Manuel Gris Lorente lleva escribiendo desde que tiene uso de
razón, quizá incluso antes, pero como no tiene recuerdos de esa parte de
la vida prefiere no arriesgarse a la hora de hacer una afirmación tan
tajante.
Influenciado por autores como Chuck Palahniuk, Charles
Bukowski, Bret Easton Ellis, Janne Teller, Amy Hempel o Craig Clevenger
su escritura está caracterizada por un uso de la locura y la anarquía
literaria con la que intenta no dar pistas de qué va a pasar a
continuación en sus relatos y novelas. De cuál será el siguiente paso.
La escritura es una forma de escapar del mundo y lo que
hay en él, de todo lo que nos para a la hora de ser nosotros mismos, tan
intensa y rica, tan grande, que no sabe expresar ese sentimiento con
palabras, así que no lo hace.
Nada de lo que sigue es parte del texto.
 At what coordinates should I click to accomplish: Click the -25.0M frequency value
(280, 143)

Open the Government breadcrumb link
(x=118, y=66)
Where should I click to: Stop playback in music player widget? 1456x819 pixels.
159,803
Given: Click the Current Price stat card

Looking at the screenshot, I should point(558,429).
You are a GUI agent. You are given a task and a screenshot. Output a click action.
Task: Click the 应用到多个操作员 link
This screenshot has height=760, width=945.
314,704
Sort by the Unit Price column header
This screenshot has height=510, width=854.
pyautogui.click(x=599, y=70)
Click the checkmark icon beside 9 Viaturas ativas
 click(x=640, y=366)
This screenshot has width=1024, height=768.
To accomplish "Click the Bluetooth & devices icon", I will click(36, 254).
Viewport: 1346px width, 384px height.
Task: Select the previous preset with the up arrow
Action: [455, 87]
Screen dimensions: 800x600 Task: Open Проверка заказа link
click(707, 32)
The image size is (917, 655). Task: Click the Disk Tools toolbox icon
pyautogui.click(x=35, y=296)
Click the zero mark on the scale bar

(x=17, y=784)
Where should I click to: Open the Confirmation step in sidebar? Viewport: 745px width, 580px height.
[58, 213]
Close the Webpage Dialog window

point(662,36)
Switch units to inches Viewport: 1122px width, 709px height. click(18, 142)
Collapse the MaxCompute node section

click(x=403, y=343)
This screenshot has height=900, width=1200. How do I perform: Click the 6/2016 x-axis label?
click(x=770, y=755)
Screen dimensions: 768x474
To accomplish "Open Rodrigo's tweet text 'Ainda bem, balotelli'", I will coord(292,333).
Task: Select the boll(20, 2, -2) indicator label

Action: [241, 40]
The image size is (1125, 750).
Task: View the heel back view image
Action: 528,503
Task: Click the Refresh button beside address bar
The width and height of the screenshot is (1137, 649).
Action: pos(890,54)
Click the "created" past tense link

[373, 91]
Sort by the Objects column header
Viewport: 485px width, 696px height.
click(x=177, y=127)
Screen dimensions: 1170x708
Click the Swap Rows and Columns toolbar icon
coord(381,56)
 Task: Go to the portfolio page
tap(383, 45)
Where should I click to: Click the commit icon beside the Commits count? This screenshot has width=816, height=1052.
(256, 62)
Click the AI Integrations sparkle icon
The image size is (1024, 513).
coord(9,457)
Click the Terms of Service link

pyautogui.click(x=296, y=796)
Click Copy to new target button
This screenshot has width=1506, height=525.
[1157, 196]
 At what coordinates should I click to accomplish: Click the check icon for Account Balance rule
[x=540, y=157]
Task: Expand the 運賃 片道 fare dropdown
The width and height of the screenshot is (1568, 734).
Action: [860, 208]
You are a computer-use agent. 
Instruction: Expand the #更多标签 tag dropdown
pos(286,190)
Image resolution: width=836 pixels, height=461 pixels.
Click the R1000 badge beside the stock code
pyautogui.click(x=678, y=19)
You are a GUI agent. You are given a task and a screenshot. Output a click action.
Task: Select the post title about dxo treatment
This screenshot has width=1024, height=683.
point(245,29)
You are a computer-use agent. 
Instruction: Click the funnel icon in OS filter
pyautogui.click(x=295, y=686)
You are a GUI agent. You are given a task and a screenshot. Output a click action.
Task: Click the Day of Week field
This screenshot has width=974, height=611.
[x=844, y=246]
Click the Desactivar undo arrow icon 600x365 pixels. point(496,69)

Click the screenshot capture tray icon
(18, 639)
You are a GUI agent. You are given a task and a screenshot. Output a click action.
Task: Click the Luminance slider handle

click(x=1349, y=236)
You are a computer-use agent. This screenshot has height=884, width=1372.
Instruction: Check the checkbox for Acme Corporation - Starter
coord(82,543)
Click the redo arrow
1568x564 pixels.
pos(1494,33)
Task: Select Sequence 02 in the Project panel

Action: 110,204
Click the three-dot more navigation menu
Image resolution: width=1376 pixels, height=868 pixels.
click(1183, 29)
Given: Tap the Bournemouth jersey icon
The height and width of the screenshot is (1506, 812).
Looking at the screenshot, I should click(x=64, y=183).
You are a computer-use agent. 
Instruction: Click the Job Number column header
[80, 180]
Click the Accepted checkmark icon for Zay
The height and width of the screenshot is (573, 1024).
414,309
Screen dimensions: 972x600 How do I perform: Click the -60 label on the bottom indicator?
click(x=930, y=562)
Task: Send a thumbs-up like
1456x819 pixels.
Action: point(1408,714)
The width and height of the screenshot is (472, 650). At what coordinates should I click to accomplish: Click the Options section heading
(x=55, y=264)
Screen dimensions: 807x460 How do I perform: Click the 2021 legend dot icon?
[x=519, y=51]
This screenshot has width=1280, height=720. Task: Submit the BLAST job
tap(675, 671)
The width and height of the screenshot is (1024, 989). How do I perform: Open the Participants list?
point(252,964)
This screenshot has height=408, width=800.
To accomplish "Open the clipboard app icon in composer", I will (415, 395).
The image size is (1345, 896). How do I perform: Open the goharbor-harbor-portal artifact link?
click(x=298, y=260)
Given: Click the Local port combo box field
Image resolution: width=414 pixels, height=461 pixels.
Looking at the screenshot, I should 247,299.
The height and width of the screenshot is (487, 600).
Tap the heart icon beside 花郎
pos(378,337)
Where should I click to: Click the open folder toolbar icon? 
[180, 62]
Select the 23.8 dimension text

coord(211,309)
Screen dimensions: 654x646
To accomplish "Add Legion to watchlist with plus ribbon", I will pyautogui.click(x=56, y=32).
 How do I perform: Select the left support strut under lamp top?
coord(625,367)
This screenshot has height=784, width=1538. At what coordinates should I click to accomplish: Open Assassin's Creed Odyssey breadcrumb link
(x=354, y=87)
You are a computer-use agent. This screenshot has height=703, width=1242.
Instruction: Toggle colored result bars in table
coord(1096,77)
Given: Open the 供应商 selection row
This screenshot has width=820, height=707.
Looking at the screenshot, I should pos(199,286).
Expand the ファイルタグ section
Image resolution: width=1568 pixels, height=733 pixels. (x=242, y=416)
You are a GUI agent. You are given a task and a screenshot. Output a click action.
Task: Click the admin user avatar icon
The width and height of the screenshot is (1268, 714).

Solo sigue adelante, sin tenerle miedo a
la página en blanco, y con la seguridad de que cada letra que usa solo
le da algo más de libertad.
Miradas por la noche
Tengo miedo.
Siempre se lo he tenido a la noche, a la Luna, a las estrellas y a cualquiera que vaya por la calle paseando cuando pasan de las 10 de la noche. Cuando no vivía aquí, en este cajero, hace ya… ni lo recuerdo, en realidad también lo tenía. Creo que lo llevo arrastrando desde que soy pequeño, desde mi más tierna infancia que suele decirse en las novelas. No recuerdo ni el por qué ni el quién me lo causo, pero no quiere abandonarme. Le gusto demasiado. Y últimamente me siento tan solo que casi me alegro de que al menos él me acompañe.
Me hago el dormido la mayoría del tiempo, me cuesta mucho dormir, y no es por culpa de la colchoneta que encontré hace no sé cuánto y que, a decir verdad, es muy muy cómoda. No. Me cuesta mucho dormir por el sonido de los pasos que, al tener la cabeza prácticamente en el suelo, parece que sean en realidad latidos de la Tierra. Como si su corazón fuese tan grande que desde la superficie pudiésemos disfrutar de su pum pum pum. Diría que es una maravilla si no fuese porque no lo es.
Cada paso es alguien que se acerca, alguien que pasará cerca de mí y que, por lógica, podría hacer lo que quisiese conmigo. Soy como un bebé pero con consciencia del peligro que corro cada vez que se acerca alguien. Como si fuese un perro al que han golpeado demasiado y ahora desconfía de todo lo que mide más de medio metro.
De vez en cuando abro un poco los ojos, disimulando, para asegurarme de que esta nueva amenaza sigue su camino o se queda quieto mirándome, decidiendo con qué golpearme y dónde, para matarme o dejarme solamente tullido de por vida. Nadie se ha decidido por ninguna de estas opciones todavía, pero nunca se sabe.
Podría ser hoy. Ahora, o… ahora.
O incluso ahora.
Ninguno de estos tres últimos ha siquiera parado delante de mi sucursal y, no del todo, pero casi, me alegro. No del todo porque aunque tengo miedo de ellos también me queda algo de esperanza. Un deseo de que se pare alguien y me pregunte cómo estoy, si tengo hambre, si puede hacer lo que sea para ayudarme, y aunque sé que nunca pasará no dejo que este sueño se escape de mis plegarias. Sigo creyendo que en el mundo queda aún gente buena, gente capaz de ayudar a alguien que se cae por unas escaleras del metro o que recoge un abrigo y se lo devuelve a la chica con tanta prisa que no se dio cuenta de su pérdida. Ese tipo de gente. De la que hablan en las películas y las novelas que me encuentro tiradas en los contenedores rodeados de basura apestosa y que colecciono con devoción.
Golpean la puerta de la sucursal. Lo ignoro pero, al tercer golpe, levanto un poco la cabeza y me encuentro a una chica de no más de 30 años. Me hace señas. Quiere que me acerque. Dudo un segundo pero cuando me sonríe pienso, que coño, parece maja, y me levanto y llego y quito el cerrojo.
Entra y pasa muy cerca de mí, sin mirarme, y detrás de ella lo hace un chico alto con la cabeza rapada, que sí me mira, y una sonrisa aún más grande que la de su amiga.
Me los quedo mirando mientras sacan dinero. Después pasan por mi lado y se van sin decirme nada.